Scheme is widely used to teach functional programming, and introductory programming courses.

The use of ML, and Miranda has been restricted to research laboratories, and to teach introductory programming courses.

C9.2.10. A Comparison of Functional and Imperative Languages

Computer architecture dependency:

Imperative PLs require management of variables and assignment of values to them.

Results are increased efficiency of execution, but laborious construction of programs.

In a FL, programmer need not be concerned with variables (memory cells are not abstracted in the language).

Result is decreased efficiency of execution, but higher level of programming (i.e., less labor).

Syntactic and semantic structures:

Much simpler than that of imperative languages

Concurrent execution:

Difficult to design and use in imperative PLs (e.g., tasking model of Ada where cooperation between tasks is the responsibility of the programmer)
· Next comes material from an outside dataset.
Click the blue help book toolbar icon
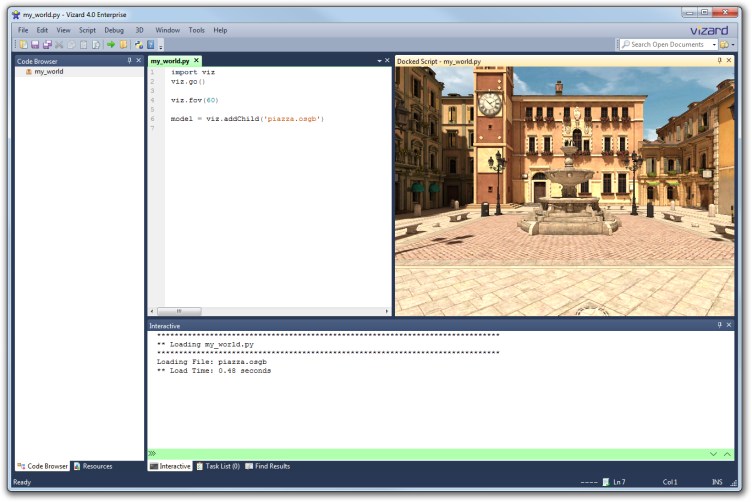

Functional programs can be executed by translating them into graphs which can be executed through a graph reduction process using a great deal of concurrency not specified by the programmer.

In imperative languages, the programmer must make a complicated static division of the program into its concurrent parts (written as tasks).

Programs in functional PLs can be divided into concurrent parts dynamically by the execution system. Process is highly adaptable to the underlying hardware.

Understanding concurrent programs in imperative languages is much more difficult.

Functional programs may be more efficient than imperative languages on multiprocessor machines.